■ **Task requirements**
In the article about masks and Plan B, name every publication said to have eagerly reported the study claiming face masks reduce transmission by 53%.

‘Masks were a softening up exercise for Plan B,’ according to a government whistleblower. He told me that while there is little appetite in the Cabinet for a full lockdown, Covid Passes are ‘oven-baked’ and ready to go.
In my opinion, the UK government’s Winter Plan was always about Plan B. It displayed a classic ‘foot-in-the-door’ strategy - the raison d’être of Plan A was to prepare you for Plan B. Now winter is upon us, and the nudges fall in a flurry of torpefying snowflakes. Worst case scenarios, big numbers, salutary stories in the media, threats and cajolements are directed at us daily. Plan B is in motion as calls for working from home are heard from the usual suspects and we hear the Cabinet is divided on Covid Passes.
This seasoned government insider plays a key role on a Covid task force and has decided to speak out now because he is disturbed by the unethical reasons for mandating masks. Firstly, ‘It’s a highly political move to reset the Johnson administration’s orientation after bad polling over sleaze and corruption. If Omicron turns out to be super-bad and the public ask what the government did about it, the answer is we implemented masks. The one-way systems, plexiglass screens and masks are to give you an illusion of the government doing something. It’s just theatre. There is no evidence base or proportionality in favour of masks.’
Boris Johnson is a fan of deadcatting, a technique to deflect attention from one issue to another, akin to throwing a dead cat on a table during a heated debate to change the topic. Masks are a dead cat. In this case rather than throw them on the table, the government have slung them on our faces.
Face masks are increasingly discredited, but certain journalists fell hungrily upon a recent new study which concluded that face masks reduce transmission by 53%. The Guardian, The Times, Metro and New Scientist positively feasted. However, that fragrant soupçon of a percentage was based upon weak evidence, there were confounding factors and caution was required when interpreting the study, as Fullfact explained.

■ **Information supplied**
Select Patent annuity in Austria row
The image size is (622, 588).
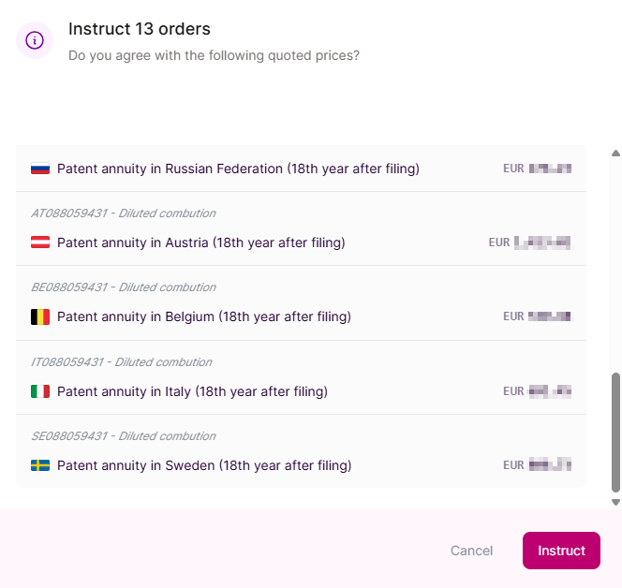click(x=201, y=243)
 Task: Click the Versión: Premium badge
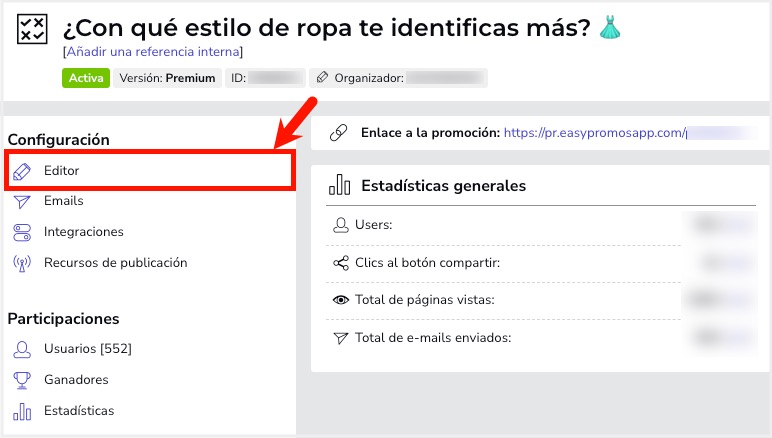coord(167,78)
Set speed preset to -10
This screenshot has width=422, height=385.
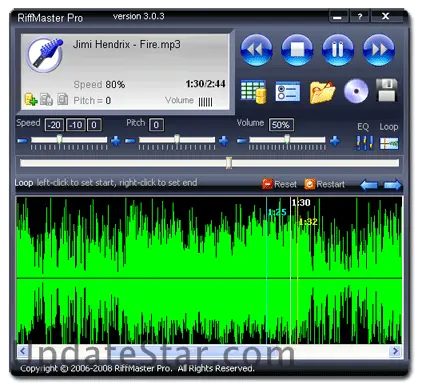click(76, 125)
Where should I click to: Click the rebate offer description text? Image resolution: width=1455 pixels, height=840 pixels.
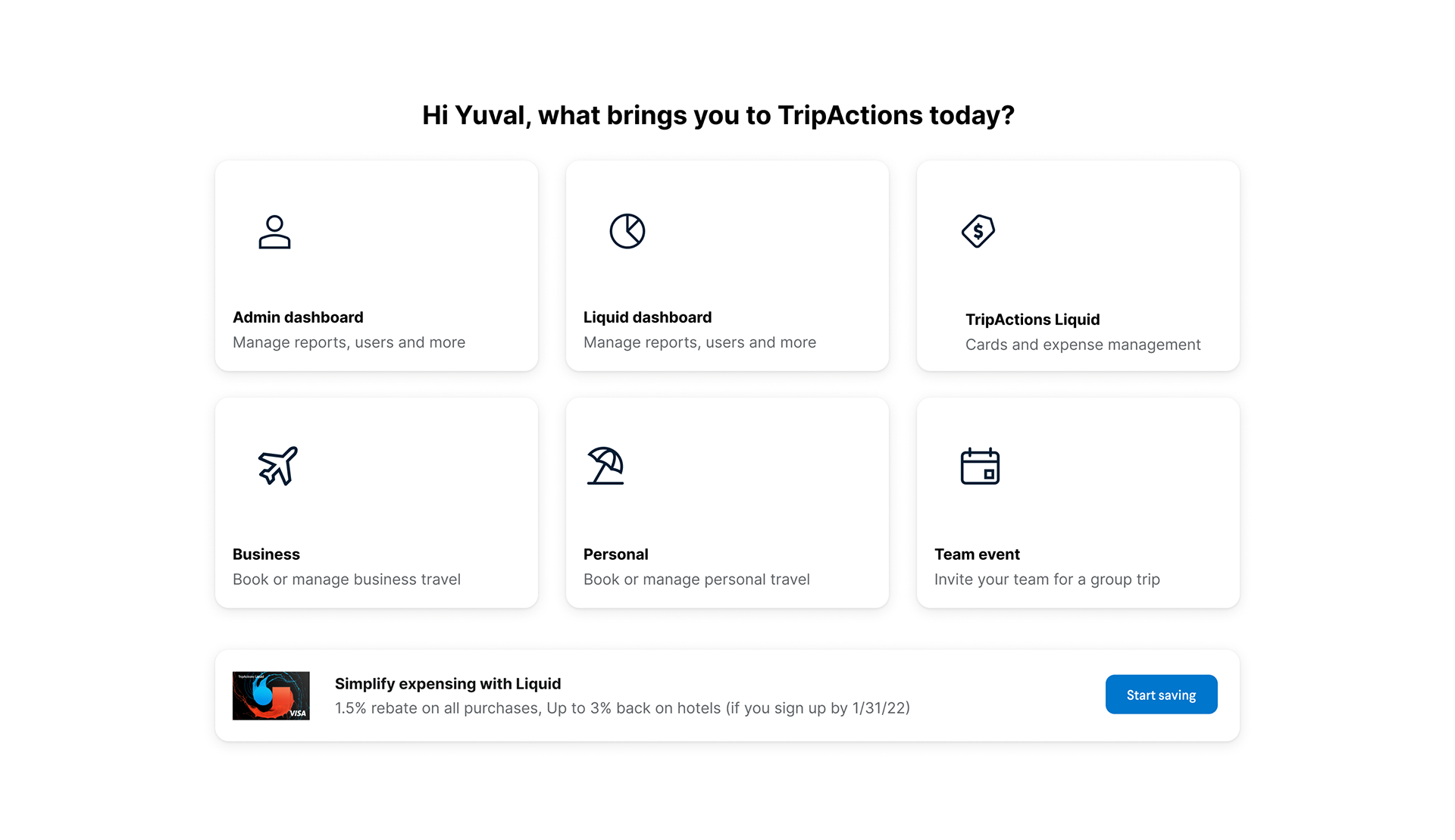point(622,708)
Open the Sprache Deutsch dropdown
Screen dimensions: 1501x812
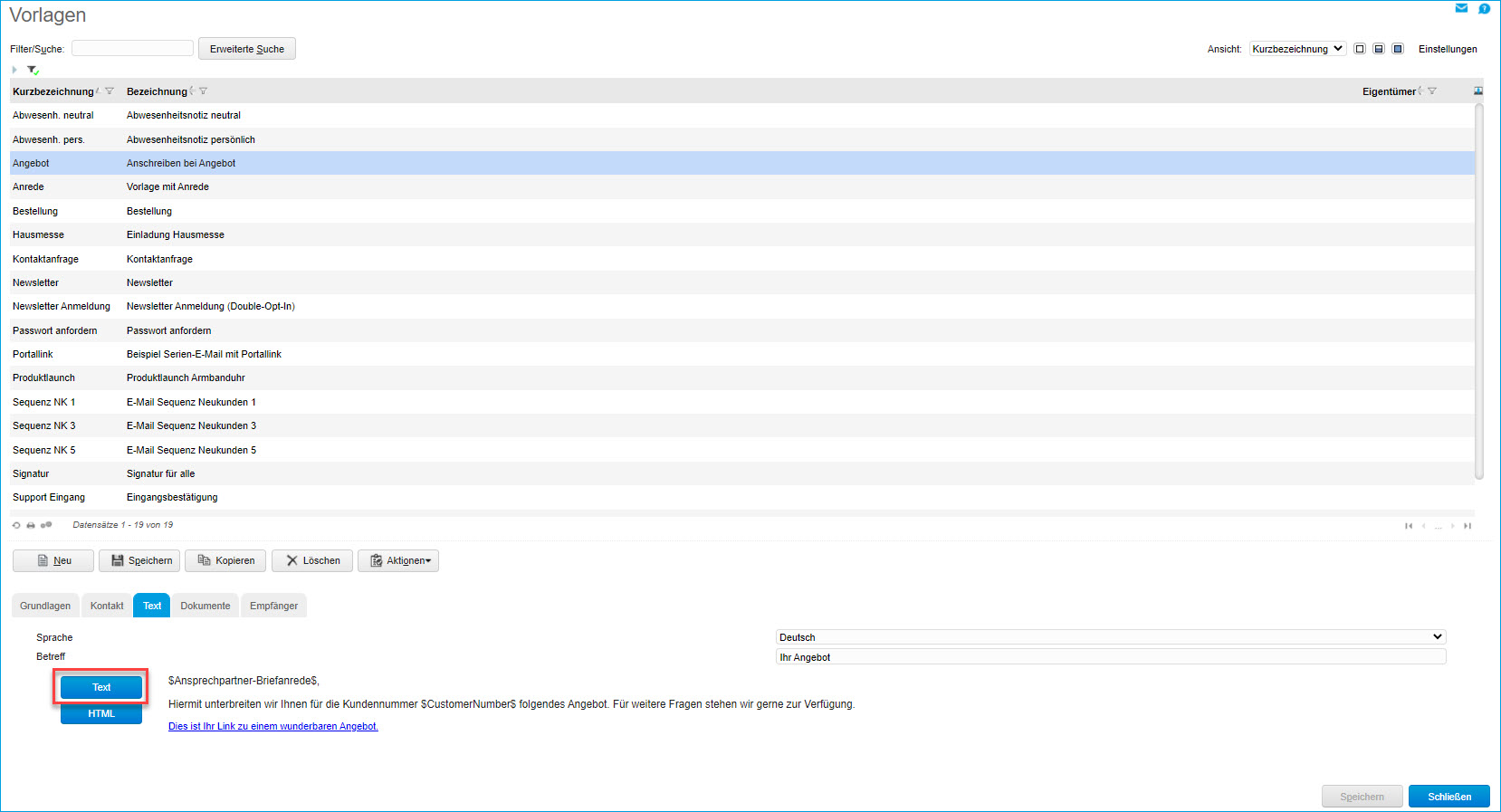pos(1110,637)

* * *

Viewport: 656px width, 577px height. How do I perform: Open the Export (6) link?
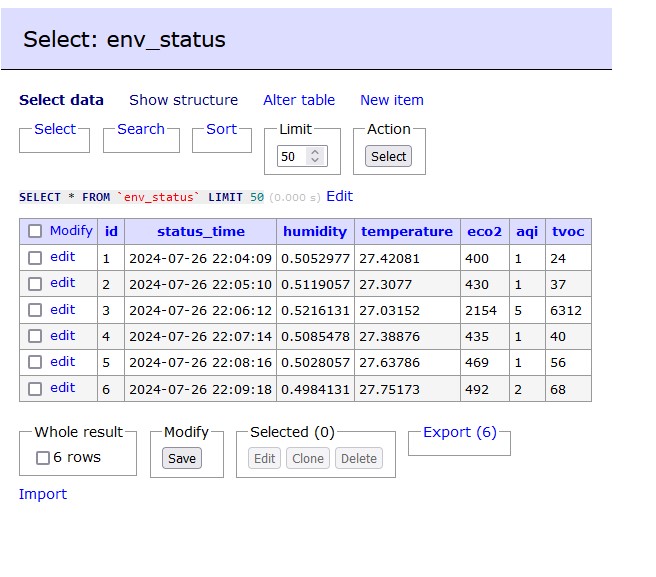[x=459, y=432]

■ **Worked solution**
The Guardian, The Times, Metro, New Scientist